I made it clear to my wife that the marriage had to include an intimate, fulfilling sexual component and if it didn't, it wasn't a marriage that would last. She finally got the picture.


----------



## Davelli0331 (Apr 29, 2011)

Chris Taylor said:


> Here's what I see as the problem. You've stopped asking for sex but you still want to be, in your words, "a nice husband and be in a good mood". Wrong approach.
> 
> What you are telling her is that her not being interested in sex is OK since you will still be a nice guy.
> 
> ...


This is exactly it, right here. Explained it far better than I did.


----------



## kingsfan (Jun 4, 2012)

Just Wondering said:


> Well,Here I am in day 6 of not asking for Sex,Or acting interested in it.Wife as not notice yet.But on the other hand I am having trouble with being a nice guy about it.I guess one could say .When you want something from someone else your very nice to be around. Makes me feel bad that I am that way.I am trying to figure out how to reman a nice husband and be in a good mood without getting laid. I know that this is not going to fix anything me not asking for sex again for one month.There's no cure for LD???


Why would she (and it it is her LD, not yours) want a cure when she's not being pressured for sex yet still getting the nice guy treatment from you?

win-win for her.

If you have some good friends, it's time for a few more nights out, a few more nights with the boys coming over, and in general, just a lot more disengagement from her. You're not happy, so go do something that makes you happy. You're not going to solve the issue or your frustration by doing the laundry.


----------



## Tall Average Guy (Jul 26, 2011)

kingsfan said:


> Why would she (and it it is her LD, not yours) want a cure when she's not being pressured for sex yet still getting the nice guy treatment from you?
> 
> win-win for her.
> 
> If you have some good friends, it's time for a few more nights out, a few more nights with the boys coming over, and in general, just a lot more disengagement from her. You're not happy, so go do something that makes you happy. You're not going to solve the issue or your frustration by doing the laundry.
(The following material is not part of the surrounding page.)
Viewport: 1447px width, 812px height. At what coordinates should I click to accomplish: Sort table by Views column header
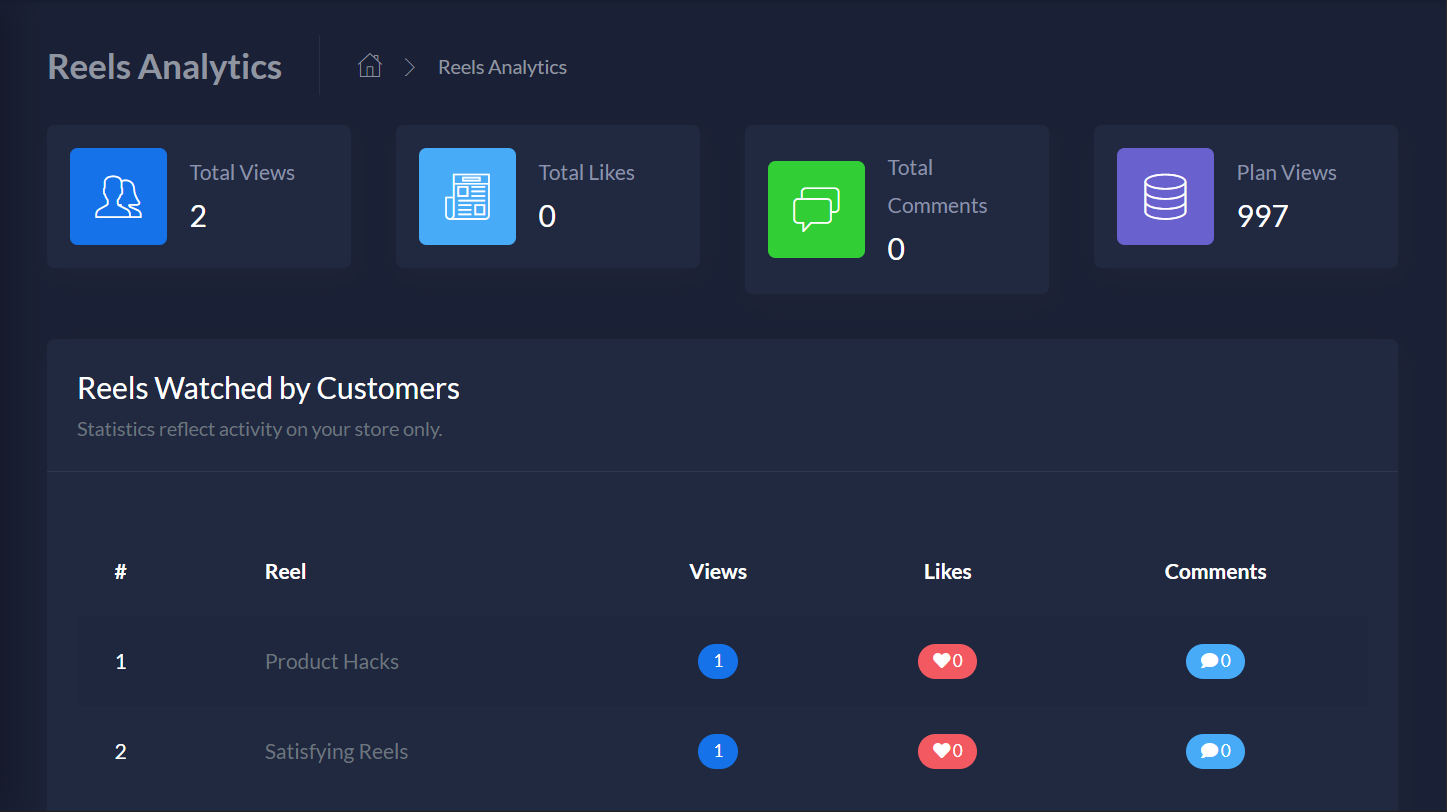pos(718,572)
Absolutely. "Turn down the Thermostat" (there is a thread by that name, by the way). Go work on yourself, be it exercising, taking a class, taking up a hobby or seeing friends. Make yourself happy (this also helps because people tend to like to be around people that are happy). Devote energy away from her and to yourself. 

If she asks, just calmly tell her that you are devoting more energy to yourself because she is not interested in doing that. Don't be mean or nasty, just matter of fact.


----------



## Just Wondering (Dec 20, 2011)

You know you guys are right about it all.A man as two heads and I need to get them both thinking the same way???What am I going to lose 2-3 Duty sex events a month.It all reminds me of the old line.
A man spends the first 9 months of his life trying to get out of a female,And the rest of his life trying to get back in


----------



## DvlsAdvc8 (Feb 15, 2012)

To get it, you have to look like you're not trying to get it.

Women. ::: sigh :::


----------



## jerry123 (Apr 9, 2012)

Yes, women know what men want. She probably thinks/knows she has total control over when you guys have sex. You need to let her know by attitude that it does not bother you. 

I really want you to read Married mans sex guide. It's so eye opening that you will not believe how women respond to the changes you are making. 

I did the "map" as it says in book. And as the book says, they can't help but notice. What you need to do us change your whole attitude toward it.
_Posted via Mobile Device_


----------



## Tall Average Guy (Jul 26, 2011)

kingsfan said:


> Why would she (and it it is her LD, not yours) want a cure when she's not being pressured for sex yet still getting the nice guy treatment from you?
> 
> win-win for her.


This hits on another aspect I should have mentioned, which is aligning your words and actions. Your words say that you are unhappy, but your actions state that everything else is fine. Human nature being what it is, your wife is listening to message she wants to hear (although actions are actually the stronger message most of the time). You need to be consistent in what you are communicating to your wife.


----------



## SprucHub (Jan 13, 2012)

One thing not mentioned is the difference between what you think you are missing and what you are actually missing, if anything. You might be missing the affection and feeling of being desired. It helps to understand what you want, which might be more than more sex. For example, I know I'd be much happier if my wife wanted to have sex with me but was unable rather than was willing to have sex everyday, but did not want it.


----------



## thunderstruck (May 9, 2012)

Davelli0331 said:


> What really helped me was to frame it as "I am actively taking sx off the table", which then made it my proactive choice, not some reactive last-ditch effort I was making to get more sx.


That was the key that I picked up on about a week into my moratorium. Just telling myself, "I am deciding to not have s*x with her. MY choice." By the 3rd week of thinking this way, I felt a surge of confidence that I had not felt in a long time. I'm sure my W picked up on it, and it worked a lot better than if I had sulked around the house like a hurt puppy for weeks.


Just Wondering said:


> But on the other hand I am having trouble with being a nice guy about it.I guess one could say .When you want something from someone else your very nice to be around. Makes me feel bad that I am that way.I am trying to figure out how to reman a nice husband and be in a good mood without getting lid


Depends on what you mean by "nice guy." You should be nice around her, but "nice" doesn't mean you have to be a doormat, kissing her azz and letting her disprect you. Show confidence and be happy...fake it if you have to. You're trying to put it in your head and hers, that yes, you can survive a few weeks/months without her magic VJ.


----------



## Drover (Jun 11, 2012)

thunderstruck said:


> That was the key that I picked up on about a week into my moratorium. Just telling myself, "I am deciding to not have s*x with her. MY choice." By the 3rd week of thinking this way, I felt a surge of confidence that I had not felt in a long time. I'm sure my W picked up on it, and it worked a lot better than if I had sulked around the house like a hurt puppy for weeks.


Bingo. My moratorium has worked wonders for my own peace of mind.


----------